Thousands of postcards and posters are also being distributed to
individuals, public and university libraries and to various ethnocultural
communities across the country providing information about how to
apply for a grant to do research, commemorate or otherwise recall
what happened to thousands of Ukrainians and other Europeans during
Canada's first national internment operations of 1914-1920.
The endowment, valued at $10 million, was established on May 9,
2008 following over two decades of work on the part of the Ukrainian
Canadian community. Interest earned on that principal shall be distributed
annually by an endowment council representing several of the affected
communities. The fund is held in trust and managed by the Ukrainian
Canadian Foundation of Taras Shevchenko, in Winnipeg, itself established
by an Act of Canada's parliament in 1963.
Commenting on the endowment's goals, Dr. Lubomyr Luciuk, chairman
of the Ukrainian Canadian Civil Liberties Association and a member
of the council said:
"The few internees who were alive when we began our campaign
for symbolic redress always told us that what was important to them
was that other Canadians should learn about how they had been branded
'enemy aliens,' interned, forced to do heavy labour for the profit
of their gaolers, disenfranchised and subjected to other state-sanctioned
indignities -- even though they were innocent of any wrongdoing.

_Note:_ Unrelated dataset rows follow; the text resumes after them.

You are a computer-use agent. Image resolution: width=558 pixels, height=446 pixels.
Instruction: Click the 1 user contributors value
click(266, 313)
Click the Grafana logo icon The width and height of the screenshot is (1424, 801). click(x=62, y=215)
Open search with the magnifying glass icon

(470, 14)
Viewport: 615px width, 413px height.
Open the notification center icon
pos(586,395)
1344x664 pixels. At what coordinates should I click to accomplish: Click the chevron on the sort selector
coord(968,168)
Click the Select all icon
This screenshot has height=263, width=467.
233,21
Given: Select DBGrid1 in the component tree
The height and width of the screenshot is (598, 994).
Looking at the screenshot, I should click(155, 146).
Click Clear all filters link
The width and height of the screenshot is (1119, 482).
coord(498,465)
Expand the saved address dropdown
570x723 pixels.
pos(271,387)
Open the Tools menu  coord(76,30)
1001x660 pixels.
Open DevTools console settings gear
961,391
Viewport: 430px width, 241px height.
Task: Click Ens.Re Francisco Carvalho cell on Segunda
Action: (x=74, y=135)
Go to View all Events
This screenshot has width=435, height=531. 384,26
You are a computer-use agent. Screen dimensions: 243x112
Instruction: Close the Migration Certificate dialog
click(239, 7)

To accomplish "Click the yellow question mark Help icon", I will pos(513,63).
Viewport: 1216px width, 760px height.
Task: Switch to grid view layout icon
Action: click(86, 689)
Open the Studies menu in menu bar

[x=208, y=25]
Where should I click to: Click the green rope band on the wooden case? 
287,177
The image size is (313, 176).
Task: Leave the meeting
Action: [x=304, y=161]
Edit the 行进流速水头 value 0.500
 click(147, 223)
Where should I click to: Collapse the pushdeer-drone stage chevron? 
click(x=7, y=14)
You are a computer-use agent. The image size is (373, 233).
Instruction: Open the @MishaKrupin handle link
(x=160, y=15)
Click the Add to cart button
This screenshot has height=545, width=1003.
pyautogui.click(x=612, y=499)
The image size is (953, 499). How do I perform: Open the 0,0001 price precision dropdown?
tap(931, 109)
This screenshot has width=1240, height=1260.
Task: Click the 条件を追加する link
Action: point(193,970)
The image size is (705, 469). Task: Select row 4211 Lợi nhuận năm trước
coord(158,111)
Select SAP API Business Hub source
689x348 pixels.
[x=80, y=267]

"The Canadian First World War Internment Recognition Fund
fulfills their hope of an acknowledgment for, fundamentally, this
initiative is about memory, not money. I am proud that I was able
to play a role in hallowing all of the internees and in righting
an historic injustice, making sure that no other Canadian ethnic,
religious or racial minority ever again suffers what the victims
of Canada’s first national internment operations did.”